Ms. Puentes alleges the County of Sacramento is liable because, among other things, it "ratified, [or] took no action to correct, an official policy, practice, procedure, or custom of permitting the occurrence of the categories of wrongs set forth in this pleading." Compl. ¶ 9. But as defendants note, plaintiff alleges no facts showing a municipal policy, including one "routinely . . . encouraging unlawful arrests and the use of excessive force." See Reply 5, ECF No. 16.

The court GRANTS defendants' motion to dismiss claims against the County, with leave to amend if amendment is possible under Federal Rule of Civil Procedure 11.

C. Claims against Deputy Cuneo and Deputy Haney

The County seeks to dismiss claims against Deputies Cuneo and Haney, contending the complaint makes no factual allegations regarding which deputy, if any, falsely arrested or applied excessive force to plaintiff. Mot. at 3-7. Ms. Puentes contends the complaint adequately makes claims against each individual defendant. Opp'n at 4.

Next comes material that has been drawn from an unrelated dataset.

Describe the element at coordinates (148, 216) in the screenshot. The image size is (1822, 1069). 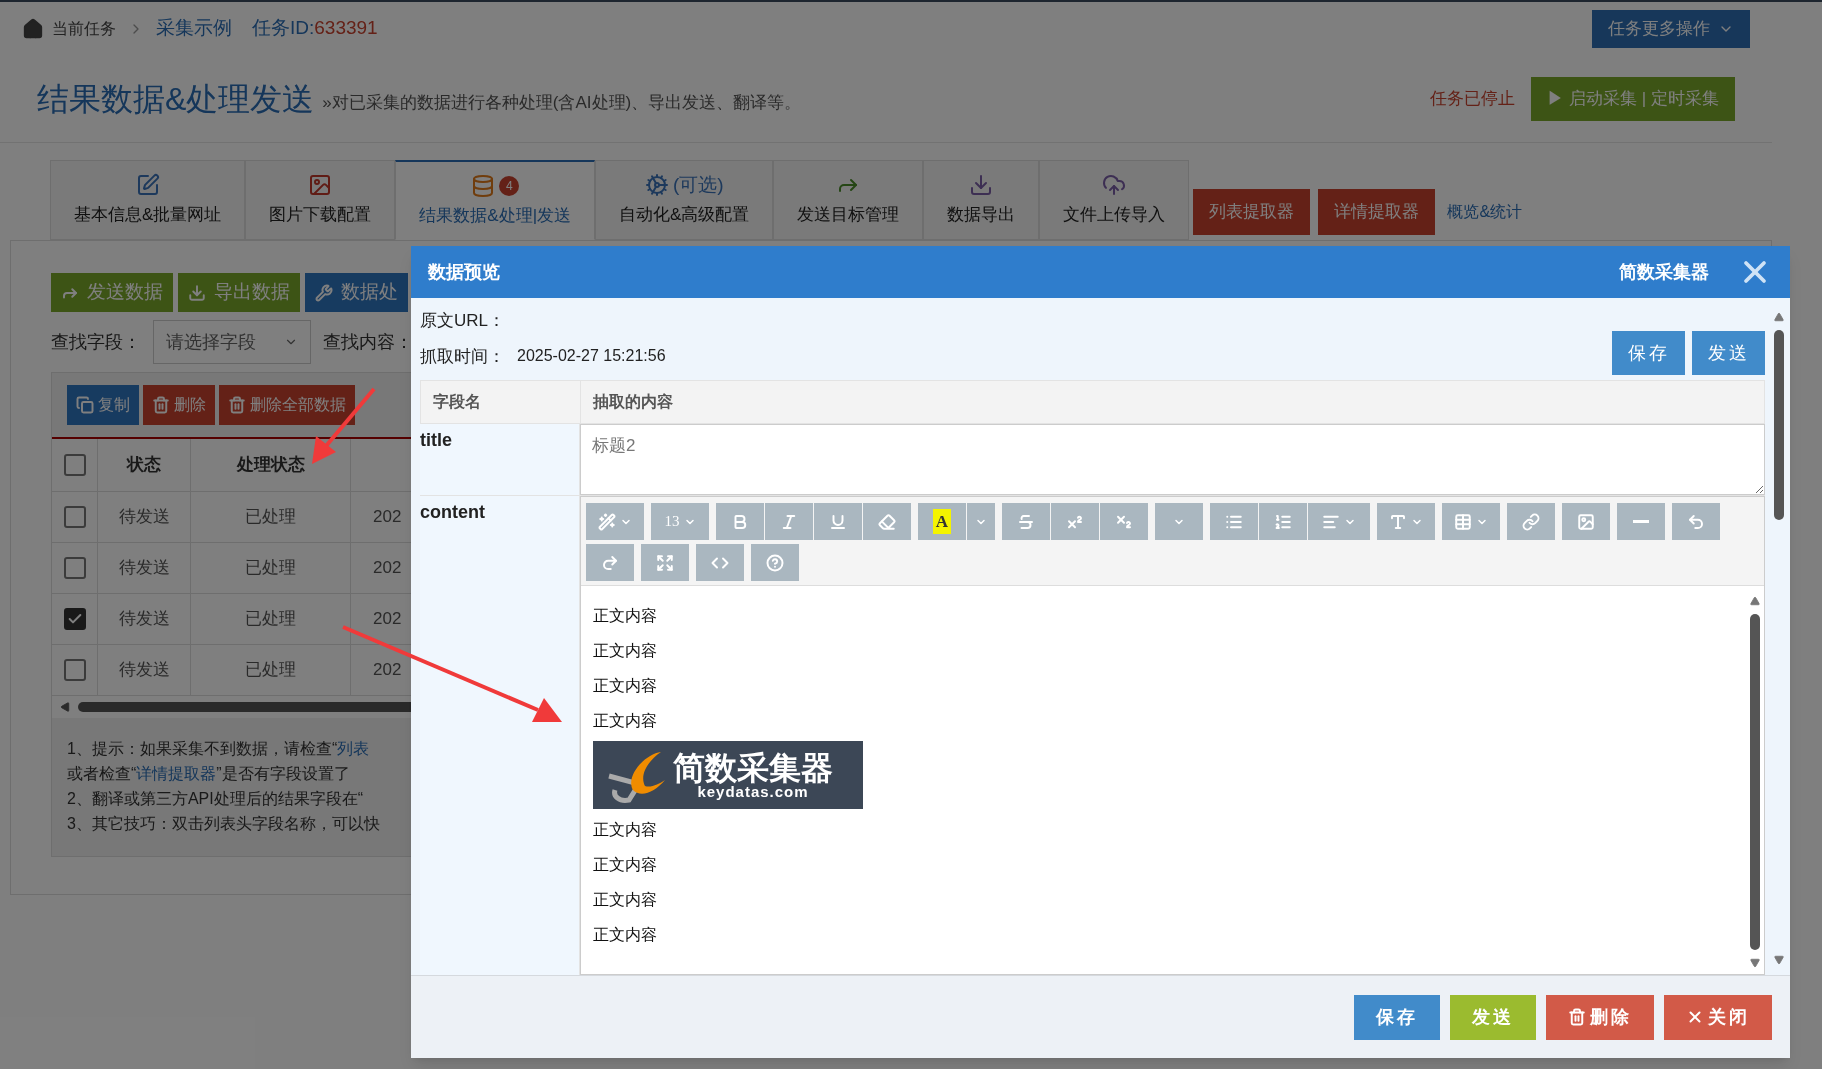
I see `tab-label: 基本信息&批量网址` at that location.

A plaintiff cannot hold an officer liable without a showing of personal participation in the unlawful conduct. Jones v. Williams, 297 F.3d 930, 935 (9th Cir. 2002) (citing Chuman v. Wright, 76 F.3d 292, 294 (9th Cir. 1996)). Nonetheless, police officers have a duty to intercede when their fellow officers violate the constitutional rights of a suspect or another citizen, if they have an opportunity to do so. Cunningham v. Gates, 229 F.3d 1271, 1289-90 (9th Cir. 2000) (holding officers did not have an opportunity to intercede when they were not present at the time fellow shot at plaintiff).

Without pinning liability on any individual defendant, Ms. Puentes generally alleges "one of the deputies" violated her constitutional rights while the others failed to intervene. Compl. ¶¶ 31-38. But absent some facts alleging one of the officers either applied excessive force or falsely arrested plaintiff, or had an opportunity but declined to intercede to prevent the alleged constitutional violations, the complaint as pled is insufficient to withstand a motion to dismiss. See Cunningham, 229 F.3d at 1290; see also Willis v. Cty. of Sacramento, No. 13- 01671, 2014 WL 4385642, at *4 (E.D. Cal. Sept. 4, 2014) ("That [Officer] knew Plaintiff was injured does not mean that he had an opportunity to intercede." (internal citations omitted)).

For these reasons, the court GRANTS defendants' motion to dismiss claims against Deputies Cuneo and Haney, with leave to amend if amendment is possible under Federal Rule of Civil Procedure 11.

D. Claims against Deputy Duncan

In its reply brief, the County argues Ms. Puentes improperly adds Deputy Duncan as a defendant by referencing him in her opposition. Reply at 2. Having reviewed Ms. Puentes' complaint and opposition, the court agrees with defendants. If Ms. Tejada wishes to identify Deputy Duncan as a defendant in this case, she must do so in compliance with the applicable rules.

III. CONCLUSION

In accordance with the above, IT IS HEREBY ordered:

1. Plaintiff's claims against SCSD are dismissed without leave to amend.
2. Plaintiff's claims against the County of Sacramento are dismissed with leave to amend.
3. Claims against Deputies Cuneo and Haney are dismissed with leave to amend.
4. An amended complaint shall be filed within fourteen days of the date this order is filed.


IT IS SO ORDERED. DATED: May 2, 2016.